# [Problem details]
Please filter the listing for the string "sidebar" and copy each matching line.

----

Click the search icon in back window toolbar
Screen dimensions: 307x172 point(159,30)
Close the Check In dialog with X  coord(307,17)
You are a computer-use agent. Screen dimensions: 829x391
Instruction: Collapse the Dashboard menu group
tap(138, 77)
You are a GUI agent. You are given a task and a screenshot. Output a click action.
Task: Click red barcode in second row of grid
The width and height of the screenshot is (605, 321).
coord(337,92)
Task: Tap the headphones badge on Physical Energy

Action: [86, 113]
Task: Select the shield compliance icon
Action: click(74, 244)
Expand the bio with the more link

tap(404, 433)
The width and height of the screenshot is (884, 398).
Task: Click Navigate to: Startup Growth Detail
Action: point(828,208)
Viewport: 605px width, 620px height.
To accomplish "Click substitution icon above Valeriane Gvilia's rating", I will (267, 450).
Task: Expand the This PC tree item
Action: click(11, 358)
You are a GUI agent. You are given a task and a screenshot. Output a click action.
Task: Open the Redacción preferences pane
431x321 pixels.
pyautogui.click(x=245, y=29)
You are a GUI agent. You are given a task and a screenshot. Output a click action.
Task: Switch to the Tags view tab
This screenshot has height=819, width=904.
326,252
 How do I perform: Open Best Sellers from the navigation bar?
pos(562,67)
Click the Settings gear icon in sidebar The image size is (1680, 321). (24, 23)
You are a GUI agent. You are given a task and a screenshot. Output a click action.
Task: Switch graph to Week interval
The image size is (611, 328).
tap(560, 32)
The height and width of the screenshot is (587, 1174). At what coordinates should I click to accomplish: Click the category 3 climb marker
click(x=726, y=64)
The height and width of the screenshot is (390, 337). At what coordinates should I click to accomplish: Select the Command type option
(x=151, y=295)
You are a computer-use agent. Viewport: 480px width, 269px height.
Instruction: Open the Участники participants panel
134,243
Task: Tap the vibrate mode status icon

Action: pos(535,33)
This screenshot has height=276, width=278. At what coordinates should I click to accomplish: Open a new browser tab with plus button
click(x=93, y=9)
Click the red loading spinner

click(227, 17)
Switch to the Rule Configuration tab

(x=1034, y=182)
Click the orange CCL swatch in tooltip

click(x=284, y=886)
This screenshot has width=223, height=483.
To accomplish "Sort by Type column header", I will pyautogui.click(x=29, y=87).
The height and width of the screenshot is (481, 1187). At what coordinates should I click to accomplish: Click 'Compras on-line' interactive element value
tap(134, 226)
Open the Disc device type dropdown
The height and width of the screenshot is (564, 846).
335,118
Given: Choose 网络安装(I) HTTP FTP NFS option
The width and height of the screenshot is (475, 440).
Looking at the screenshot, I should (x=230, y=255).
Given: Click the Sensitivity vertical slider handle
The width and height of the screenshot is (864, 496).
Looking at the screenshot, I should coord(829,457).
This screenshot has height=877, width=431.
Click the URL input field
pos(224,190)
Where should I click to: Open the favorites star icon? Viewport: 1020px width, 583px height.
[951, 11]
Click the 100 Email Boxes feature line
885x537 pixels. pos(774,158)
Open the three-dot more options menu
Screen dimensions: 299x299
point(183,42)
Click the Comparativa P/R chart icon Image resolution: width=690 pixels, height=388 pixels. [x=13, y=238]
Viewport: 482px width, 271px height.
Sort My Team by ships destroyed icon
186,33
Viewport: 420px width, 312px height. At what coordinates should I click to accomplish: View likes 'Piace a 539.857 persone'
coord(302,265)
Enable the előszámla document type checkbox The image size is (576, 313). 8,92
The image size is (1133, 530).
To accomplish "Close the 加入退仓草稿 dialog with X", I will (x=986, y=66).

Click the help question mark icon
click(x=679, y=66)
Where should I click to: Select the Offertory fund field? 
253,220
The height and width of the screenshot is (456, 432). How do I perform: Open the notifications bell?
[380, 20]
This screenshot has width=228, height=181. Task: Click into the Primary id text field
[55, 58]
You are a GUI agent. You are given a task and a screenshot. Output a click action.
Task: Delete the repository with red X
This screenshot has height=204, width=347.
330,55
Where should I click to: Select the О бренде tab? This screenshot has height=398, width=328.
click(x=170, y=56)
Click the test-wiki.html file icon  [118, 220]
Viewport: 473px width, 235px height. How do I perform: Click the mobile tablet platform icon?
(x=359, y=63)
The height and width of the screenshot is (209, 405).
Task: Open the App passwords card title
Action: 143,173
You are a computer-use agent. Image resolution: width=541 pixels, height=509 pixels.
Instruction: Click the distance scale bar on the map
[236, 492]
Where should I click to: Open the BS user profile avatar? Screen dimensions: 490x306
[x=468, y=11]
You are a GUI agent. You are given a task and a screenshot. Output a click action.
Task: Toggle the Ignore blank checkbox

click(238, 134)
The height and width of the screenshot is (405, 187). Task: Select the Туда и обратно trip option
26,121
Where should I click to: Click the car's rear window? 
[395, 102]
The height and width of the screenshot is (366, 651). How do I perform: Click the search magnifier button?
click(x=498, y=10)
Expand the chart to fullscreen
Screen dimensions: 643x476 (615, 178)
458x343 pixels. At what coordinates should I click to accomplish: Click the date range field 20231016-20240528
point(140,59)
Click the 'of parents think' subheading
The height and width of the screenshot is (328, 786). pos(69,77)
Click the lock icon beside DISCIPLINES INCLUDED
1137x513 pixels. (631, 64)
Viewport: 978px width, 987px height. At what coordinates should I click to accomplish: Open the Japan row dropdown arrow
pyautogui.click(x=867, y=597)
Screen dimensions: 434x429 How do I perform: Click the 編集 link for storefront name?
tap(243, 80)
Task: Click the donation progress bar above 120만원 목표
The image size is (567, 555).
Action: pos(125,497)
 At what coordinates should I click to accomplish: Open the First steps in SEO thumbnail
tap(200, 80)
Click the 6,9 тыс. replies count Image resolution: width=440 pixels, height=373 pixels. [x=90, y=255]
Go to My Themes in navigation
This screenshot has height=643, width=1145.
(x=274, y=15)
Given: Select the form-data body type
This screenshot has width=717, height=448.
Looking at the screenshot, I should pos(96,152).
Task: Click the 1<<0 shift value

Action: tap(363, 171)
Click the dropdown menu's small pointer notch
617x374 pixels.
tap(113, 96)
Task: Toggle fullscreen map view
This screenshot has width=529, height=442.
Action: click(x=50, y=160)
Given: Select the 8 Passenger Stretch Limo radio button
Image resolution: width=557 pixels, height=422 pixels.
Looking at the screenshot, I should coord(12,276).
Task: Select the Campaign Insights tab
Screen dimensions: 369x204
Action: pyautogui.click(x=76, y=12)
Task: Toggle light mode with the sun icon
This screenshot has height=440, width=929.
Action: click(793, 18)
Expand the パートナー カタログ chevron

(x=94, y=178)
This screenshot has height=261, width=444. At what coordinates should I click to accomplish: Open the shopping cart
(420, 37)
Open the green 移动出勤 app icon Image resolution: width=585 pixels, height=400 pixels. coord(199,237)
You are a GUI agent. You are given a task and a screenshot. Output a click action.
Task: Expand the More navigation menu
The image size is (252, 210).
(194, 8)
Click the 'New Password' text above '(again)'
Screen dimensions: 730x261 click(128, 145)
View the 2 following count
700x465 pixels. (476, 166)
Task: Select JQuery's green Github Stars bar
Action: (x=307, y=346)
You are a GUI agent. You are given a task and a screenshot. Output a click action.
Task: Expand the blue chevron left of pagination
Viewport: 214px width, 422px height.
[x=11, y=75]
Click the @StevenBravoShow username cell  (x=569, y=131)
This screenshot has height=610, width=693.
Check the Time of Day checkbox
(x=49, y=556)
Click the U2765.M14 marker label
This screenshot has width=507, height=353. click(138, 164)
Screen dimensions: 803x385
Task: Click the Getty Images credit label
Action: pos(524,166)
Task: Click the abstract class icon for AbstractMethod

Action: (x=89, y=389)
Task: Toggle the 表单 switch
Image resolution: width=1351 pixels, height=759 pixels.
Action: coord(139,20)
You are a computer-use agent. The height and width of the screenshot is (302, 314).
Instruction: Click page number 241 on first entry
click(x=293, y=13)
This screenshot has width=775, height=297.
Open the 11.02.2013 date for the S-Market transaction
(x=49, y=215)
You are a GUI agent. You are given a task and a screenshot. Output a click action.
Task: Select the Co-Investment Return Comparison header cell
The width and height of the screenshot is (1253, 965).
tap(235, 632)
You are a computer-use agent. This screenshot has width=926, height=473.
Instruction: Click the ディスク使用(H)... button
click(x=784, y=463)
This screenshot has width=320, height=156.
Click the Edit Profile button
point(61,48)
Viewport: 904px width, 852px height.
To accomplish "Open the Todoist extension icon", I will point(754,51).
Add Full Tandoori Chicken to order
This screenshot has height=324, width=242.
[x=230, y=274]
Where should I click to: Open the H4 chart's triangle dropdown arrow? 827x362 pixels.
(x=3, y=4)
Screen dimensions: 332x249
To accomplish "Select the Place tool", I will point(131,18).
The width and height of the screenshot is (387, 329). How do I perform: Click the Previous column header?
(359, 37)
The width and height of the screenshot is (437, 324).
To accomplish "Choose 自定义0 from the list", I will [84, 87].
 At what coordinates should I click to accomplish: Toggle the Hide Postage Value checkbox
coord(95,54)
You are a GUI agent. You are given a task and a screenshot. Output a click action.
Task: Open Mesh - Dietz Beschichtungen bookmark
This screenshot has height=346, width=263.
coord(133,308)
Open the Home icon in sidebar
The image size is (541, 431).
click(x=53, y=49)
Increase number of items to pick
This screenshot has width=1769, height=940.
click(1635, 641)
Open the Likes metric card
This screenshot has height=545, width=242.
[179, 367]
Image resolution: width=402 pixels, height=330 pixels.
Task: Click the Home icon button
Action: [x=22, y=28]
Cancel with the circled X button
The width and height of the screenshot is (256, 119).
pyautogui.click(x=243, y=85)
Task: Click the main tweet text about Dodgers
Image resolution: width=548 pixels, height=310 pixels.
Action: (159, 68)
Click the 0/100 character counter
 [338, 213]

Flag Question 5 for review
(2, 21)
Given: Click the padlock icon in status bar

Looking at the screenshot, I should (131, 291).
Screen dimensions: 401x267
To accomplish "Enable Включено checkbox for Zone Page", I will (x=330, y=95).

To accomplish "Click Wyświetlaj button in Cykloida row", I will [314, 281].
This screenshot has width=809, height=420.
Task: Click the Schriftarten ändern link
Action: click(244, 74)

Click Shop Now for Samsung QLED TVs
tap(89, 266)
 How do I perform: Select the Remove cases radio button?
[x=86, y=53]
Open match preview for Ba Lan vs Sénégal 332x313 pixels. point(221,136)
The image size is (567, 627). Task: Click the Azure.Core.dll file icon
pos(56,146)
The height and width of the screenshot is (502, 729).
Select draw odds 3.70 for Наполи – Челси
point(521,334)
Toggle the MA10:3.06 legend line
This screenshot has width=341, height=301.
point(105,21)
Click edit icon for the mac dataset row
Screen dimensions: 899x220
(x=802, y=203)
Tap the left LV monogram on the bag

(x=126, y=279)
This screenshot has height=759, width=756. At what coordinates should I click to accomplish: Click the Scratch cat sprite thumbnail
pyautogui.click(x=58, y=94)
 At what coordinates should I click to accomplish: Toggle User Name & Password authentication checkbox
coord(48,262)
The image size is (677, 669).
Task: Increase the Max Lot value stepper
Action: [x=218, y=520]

----

# [Task solution]
Click the Settings gear icon in sidebar The image size is (1680, 321). (24, 23)
Open the Home icon in sidebar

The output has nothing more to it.